Saved entries
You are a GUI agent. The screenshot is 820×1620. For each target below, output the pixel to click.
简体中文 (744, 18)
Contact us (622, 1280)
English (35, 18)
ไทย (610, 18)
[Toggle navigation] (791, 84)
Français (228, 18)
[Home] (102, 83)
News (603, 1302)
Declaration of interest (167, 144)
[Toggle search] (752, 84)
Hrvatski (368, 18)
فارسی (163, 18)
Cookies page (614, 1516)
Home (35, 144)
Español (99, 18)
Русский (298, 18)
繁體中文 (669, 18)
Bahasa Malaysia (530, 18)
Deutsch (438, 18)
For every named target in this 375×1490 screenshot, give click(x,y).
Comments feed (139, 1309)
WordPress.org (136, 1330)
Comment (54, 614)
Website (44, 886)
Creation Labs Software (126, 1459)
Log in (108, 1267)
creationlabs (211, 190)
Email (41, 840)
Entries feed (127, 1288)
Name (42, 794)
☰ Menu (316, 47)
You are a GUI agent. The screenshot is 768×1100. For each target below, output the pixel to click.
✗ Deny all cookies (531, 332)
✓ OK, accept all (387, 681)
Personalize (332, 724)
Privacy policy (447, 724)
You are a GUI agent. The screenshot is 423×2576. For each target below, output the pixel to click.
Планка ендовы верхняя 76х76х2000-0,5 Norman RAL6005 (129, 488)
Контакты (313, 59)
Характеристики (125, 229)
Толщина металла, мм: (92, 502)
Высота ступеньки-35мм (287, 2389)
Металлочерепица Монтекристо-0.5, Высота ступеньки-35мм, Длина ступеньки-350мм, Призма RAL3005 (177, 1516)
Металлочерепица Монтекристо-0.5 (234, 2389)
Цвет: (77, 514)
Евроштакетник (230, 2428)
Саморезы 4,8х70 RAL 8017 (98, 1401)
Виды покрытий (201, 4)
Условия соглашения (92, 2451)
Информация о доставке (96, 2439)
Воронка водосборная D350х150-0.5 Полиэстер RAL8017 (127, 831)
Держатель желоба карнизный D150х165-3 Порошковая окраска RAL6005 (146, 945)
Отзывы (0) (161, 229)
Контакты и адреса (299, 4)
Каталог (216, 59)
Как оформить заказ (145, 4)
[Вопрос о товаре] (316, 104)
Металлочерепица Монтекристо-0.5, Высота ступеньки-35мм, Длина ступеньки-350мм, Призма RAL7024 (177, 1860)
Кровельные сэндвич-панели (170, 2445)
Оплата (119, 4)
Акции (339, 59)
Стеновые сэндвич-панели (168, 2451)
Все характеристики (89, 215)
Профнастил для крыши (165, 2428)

*Problem description:* Each record is to be repeated exactly.

*Written response:*
You are a GUI agent. The screenshot is 820×1620. For each target below, output the pixel to click.
简体中文 (744, 18)
Contact us (622, 1280)
English (35, 18)
ไทย (610, 18)
[Toggle navigation] (791, 84)
Français (228, 18)
[Home] (102, 83)
News (603, 1302)
Declaration of interest (167, 144)
[Toggle search] (752, 84)
Hrvatski (368, 18)
فارسی (163, 18)
Cookies page (614, 1516)
Home (35, 144)
Español (99, 18)
Русский (298, 18)
繁體中文 (669, 18)
Bahasa Malaysia (530, 18)
Deutsch (438, 18)
For every named target in this 375×1490 screenshot, give click(x,y).
Comments feed (139, 1309)
WordPress.org (136, 1330)
Comment (54, 614)
Website (44, 886)
Creation Labs Software (126, 1459)
Log in (108, 1267)
creationlabs (211, 190)
Email (41, 840)
Entries feed (127, 1288)
Name (42, 794)
☰ Menu (316, 47)
You are a GUI agent. The screenshot is 768×1100. For each target below, output the pixel to click.
✗ Deny all cookies (531, 332)
✓ OK, accept all (387, 681)
Personalize (332, 724)
Privacy policy (447, 724)
You are a GUI agent. The screenshot is 423×2576. For each target below, output the pixel to click.
Планка ендовы верхняя 76х76х2000-0,5 Norman RAL6005 (129, 488)
Контакты (313, 59)
Характеристики (125, 229)
Толщина металла, мм: (92, 502)
Высота ступеньки-35мм (287, 2389)
Металлочерепица Монтекристо-0.5, Высота ступеньки-35мм, Длина ступеньки-350мм, Призма RAL3005 (177, 1516)
Металлочерепица Монтекристо-0.5 (234, 2389)
Цвет: (77, 514)
Евроштакетник (230, 2428)
Саморезы 4,8х70 RAL 8017 (98, 1401)
Виды покрытий (201, 4)
Условия соглашения (92, 2451)
Информация о доставке (96, 2439)
Воронка водосборная D350х150-0.5 Полиэстер RAL8017 (127, 831)
Держатель желоба карнизный D150х165-3 Порошковая окраска RAL6005 (146, 945)
Отзывы (0) (161, 229)
Контакты и адреса (299, 4)
Каталог (216, 59)
Как оформить заказ (145, 4)
[Вопрос о товаре] (316, 104)
Металлочерепица Монтекристо-0.5, Высота ступеньки-35мм, Длина ступеньки-350мм, Призма RAL7024 (177, 1860)
Кровельные сэндвич-панели (170, 2445)
Оплата (119, 4)
Акции (339, 59)
Стеновые сэндвич-панели (168, 2451)
Все характеристики (89, 215)
Профнастил для крыши (165, 2428)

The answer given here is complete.